为了方便初始化和处理越界,通常会采用多增加一行:

class Solution(object):
    def uniquePathsWithObstacles(self, obstacleGrid):
        """
        :type obstacleGrid: List[List[int]]
        :rtype: int
        """
        m, n = len(obstacleGrid), len(obstacleGrid[0])
        dp = [[0 for j in range(n+1)] for i in range(m+1)]
        dp[0][1] = 1
        for i in range(1, m+1):
            for j in range(1, n+1):
                if obstacleGrid[i-1][j-1] != 1:
                    dp[i][j] = dp[i-1][j] + dp[i][j-1]
        return dp[-1][-1]

相比而言,如果计算两个数组的公共最长子序列略微没有那么强的暗示了.但是只有数组A的第i个位置的值等于数组B的第j个位置的值,也需要用两个变量才能确定状态,因而也可以采用这种解法.

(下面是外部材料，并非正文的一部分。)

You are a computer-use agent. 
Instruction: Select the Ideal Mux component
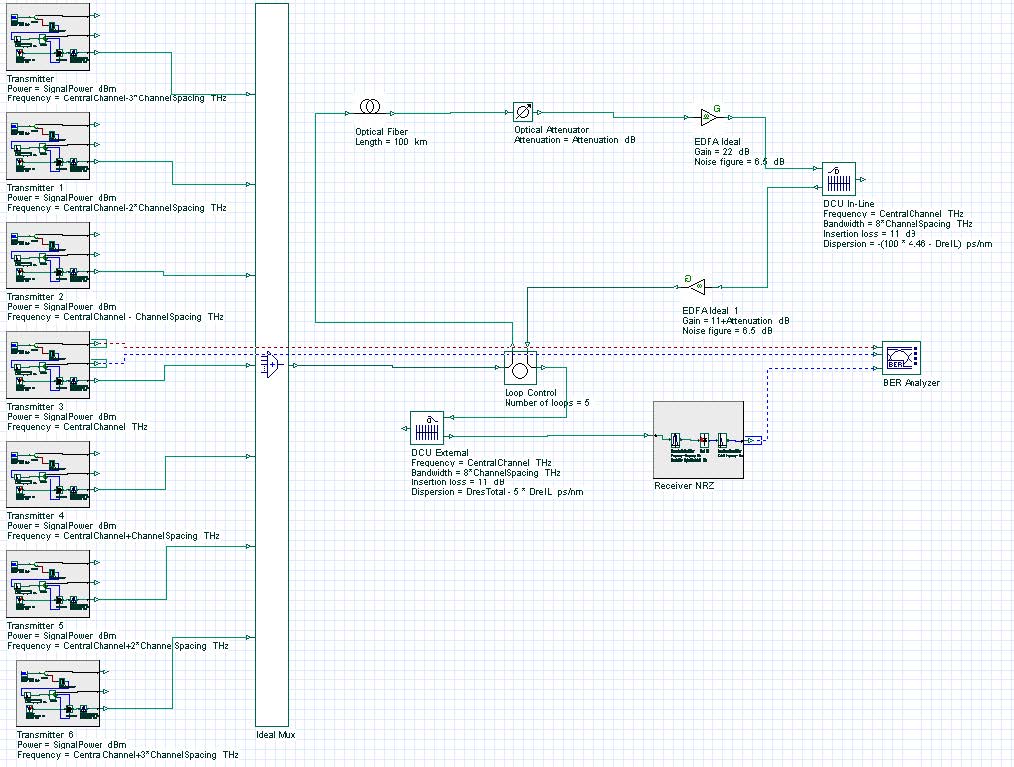coord(271,365)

Leetcode 718. Maximum Length of Repeated Subarray

计算两个数组的公共最长子序列,Example:

Input: nums1 = [1,2,3,2,1], nums2 = [3,2,1,4,5]
Output: 3
Explanation: The repeated subarray with maximum length is [3,2,1].

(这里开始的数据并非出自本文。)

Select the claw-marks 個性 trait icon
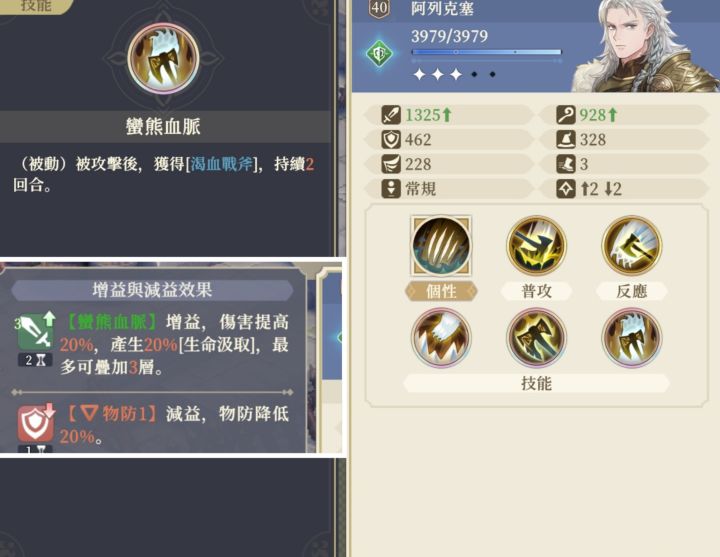 click(x=441, y=246)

假设dp[i][j]代表以nums1的第i个位置和nums2的第j个位置结尾时的最长公共子序列的值,那么:

dp[i][j] = dp[i-1][j-1] + 1 仅当nums1[i] = nums2[j]时成立
else
dp[i][j] = 0

这里也采用多增加一行(比如下图的X)的方式,针对例子,它的dp矩阵如下:

代码如下:

class Solution(object):
    def findLength(self, nums1, nums2):
        """
        :type nums1: List[int]
        :type nums2: List[int]
        :rtype: int
        """
        m, n = len(nums1), len(nums2)
        matrix = [[0 for j in range(m+1)] for i in range(n+1)]
        res = 0
        for i in range(n):
            for j in range(m):
                if nums1[j] == nums2[i]:
                    matrix[i+1][j+1] = matrix[i][j] + 1
                res = max(res, matrix[i+1][j+1])
        return res